Task details:
The records under this task must be duplicated exactly.

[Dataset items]
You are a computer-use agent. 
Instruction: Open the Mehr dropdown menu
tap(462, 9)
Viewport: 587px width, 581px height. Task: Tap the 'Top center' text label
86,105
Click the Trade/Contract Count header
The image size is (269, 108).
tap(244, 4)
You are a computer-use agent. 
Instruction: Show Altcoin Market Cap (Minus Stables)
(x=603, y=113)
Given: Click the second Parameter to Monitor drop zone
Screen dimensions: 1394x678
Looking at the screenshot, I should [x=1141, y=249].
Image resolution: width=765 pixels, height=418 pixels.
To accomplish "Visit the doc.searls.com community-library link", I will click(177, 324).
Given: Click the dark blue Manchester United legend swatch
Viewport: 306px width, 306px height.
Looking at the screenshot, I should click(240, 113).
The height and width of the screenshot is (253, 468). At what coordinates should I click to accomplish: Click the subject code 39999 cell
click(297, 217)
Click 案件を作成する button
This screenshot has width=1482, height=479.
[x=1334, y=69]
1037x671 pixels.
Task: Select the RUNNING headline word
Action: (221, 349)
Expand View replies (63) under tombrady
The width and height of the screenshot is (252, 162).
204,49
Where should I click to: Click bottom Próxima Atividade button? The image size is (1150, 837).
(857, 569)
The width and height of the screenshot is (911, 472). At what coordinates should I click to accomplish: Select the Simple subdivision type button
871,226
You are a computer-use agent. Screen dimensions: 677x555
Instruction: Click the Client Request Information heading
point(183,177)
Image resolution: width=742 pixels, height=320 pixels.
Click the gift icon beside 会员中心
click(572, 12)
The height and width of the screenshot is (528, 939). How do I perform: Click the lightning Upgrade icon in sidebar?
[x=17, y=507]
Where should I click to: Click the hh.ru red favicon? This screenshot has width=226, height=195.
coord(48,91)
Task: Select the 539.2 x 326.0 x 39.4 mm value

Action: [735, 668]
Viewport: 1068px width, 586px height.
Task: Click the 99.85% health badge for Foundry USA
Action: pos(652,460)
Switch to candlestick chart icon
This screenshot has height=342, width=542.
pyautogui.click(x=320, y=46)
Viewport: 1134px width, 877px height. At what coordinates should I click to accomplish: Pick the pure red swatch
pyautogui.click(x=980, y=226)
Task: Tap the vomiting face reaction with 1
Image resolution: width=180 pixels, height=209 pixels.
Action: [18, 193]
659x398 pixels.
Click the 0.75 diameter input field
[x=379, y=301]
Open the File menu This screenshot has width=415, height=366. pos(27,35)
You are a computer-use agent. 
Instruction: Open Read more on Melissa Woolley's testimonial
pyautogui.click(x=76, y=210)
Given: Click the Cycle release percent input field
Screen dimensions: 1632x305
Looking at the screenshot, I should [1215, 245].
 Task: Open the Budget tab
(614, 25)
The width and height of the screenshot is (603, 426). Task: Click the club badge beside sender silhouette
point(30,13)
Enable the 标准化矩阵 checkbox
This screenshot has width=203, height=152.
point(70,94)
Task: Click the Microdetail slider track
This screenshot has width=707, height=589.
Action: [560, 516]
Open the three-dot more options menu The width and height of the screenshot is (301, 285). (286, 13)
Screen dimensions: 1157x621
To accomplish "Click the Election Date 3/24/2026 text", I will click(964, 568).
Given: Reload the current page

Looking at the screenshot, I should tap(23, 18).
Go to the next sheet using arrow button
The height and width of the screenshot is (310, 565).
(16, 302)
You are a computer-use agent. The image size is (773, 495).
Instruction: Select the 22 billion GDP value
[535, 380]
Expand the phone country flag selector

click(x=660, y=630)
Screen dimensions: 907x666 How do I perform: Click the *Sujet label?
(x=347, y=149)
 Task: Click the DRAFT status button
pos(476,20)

Output below:
You are a computer-use agent. 
Instruction: Open the Mehr dropdown menu
tap(462, 9)
Viewport: 587px width, 581px height. Task: Tap the 'Top center' text label
86,105
Click the Trade/Contract Count header
The image size is (269, 108).
tap(244, 4)
You are a computer-use agent. 
Instruction: Show Altcoin Market Cap (Minus Stables)
(x=603, y=113)
Given: Click the second Parameter to Monitor drop zone
Screen dimensions: 1394x678
Looking at the screenshot, I should [x=1141, y=249].
Image resolution: width=765 pixels, height=418 pixels.
To accomplish "Visit the doc.searls.com community-library link", I will click(177, 324).
Given: Click the dark blue Manchester United legend swatch
Viewport: 306px width, 306px height.
Looking at the screenshot, I should click(240, 113).
The height and width of the screenshot is (253, 468). At what coordinates should I click to accomplish: Click the subject code 39999 cell
click(297, 217)
Click 案件を作成する button
This screenshot has width=1482, height=479.
[x=1334, y=69]
1037x671 pixels.
Task: Select the RUNNING headline word
Action: (221, 349)
Expand View replies (63) under tombrady
The width and height of the screenshot is (252, 162).
204,49
Where should I click to: Click bottom Próxima Atividade button? The image size is (1150, 837).
(857, 569)
The width and height of the screenshot is (911, 472). At what coordinates should I click to accomplish: Select the Simple subdivision type button
871,226
You are a computer-use agent. Screen dimensions: 677x555
Instruction: Click the Client Request Information heading
point(183,177)
Image resolution: width=742 pixels, height=320 pixels.
Click the gift icon beside 会员中心
click(572, 12)
The height and width of the screenshot is (528, 939). How do I perform: Click the lightning Upgrade icon in sidebar?
[x=17, y=507]
Where should I click to: Click the hh.ru red favicon? This screenshot has width=226, height=195.
coord(48,91)
Task: Select the 539.2 x 326.0 x 39.4 mm value

Action: [735, 668]
Viewport: 1068px width, 586px height.
Task: Click the 99.85% health badge for Foundry USA
Action: pos(652,460)
Switch to candlestick chart icon
This screenshot has height=342, width=542.
pyautogui.click(x=320, y=46)
Viewport: 1134px width, 877px height. At what coordinates should I click to accomplish: Pick the pure red swatch
pyautogui.click(x=980, y=226)
Task: Tap the vomiting face reaction with 1
Image resolution: width=180 pixels, height=209 pixels.
Action: [18, 193]
659x398 pixels.
Click the 0.75 diameter input field
[x=379, y=301]
Open the File menu This screenshot has width=415, height=366. pos(27,35)
You are a computer-use agent. 
Instruction: Open Read more on Melissa Woolley's testimonial
pyautogui.click(x=76, y=210)
Given: Click the Cycle release percent input field
Screen dimensions: 1632x305
Looking at the screenshot, I should [1215, 245].
 Task: Open the Budget tab
(614, 25)
The width and height of the screenshot is (603, 426). Task: Click the club badge beside sender silhouette
point(30,13)
Enable the 标准化矩阵 checkbox
This screenshot has width=203, height=152.
point(70,94)
Task: Click the Microdetail slider track
This screenshot has width=707, height=589.
Action: [560, 516]
Open the three-dot more options menu The width and height of the screenshot is (301, 285). (286, 13)
Screen dimensions: 1157x621
To accomplish "Click the Election Date 3/24/2026 text", I will click(964, 568).
Given: Reload the current page

Looking at the screenshot, I should tap(23, 18).
Go to the next sheet using arrow button
The height and width of the screenshot is (310, 565).
(16, 302)
You are a computer-use agent. The image size is (773, 495).
Instruction: Select the 22 billion GDP value
[535, 380]
Expand the phone country flag selector

click(x=660, y=630)
Screen dimensions: 907x666 How do I perform: Click the *Sujet label?
(x=347, y=149)
 Task: Click the DRAFT status button
pos(476,20)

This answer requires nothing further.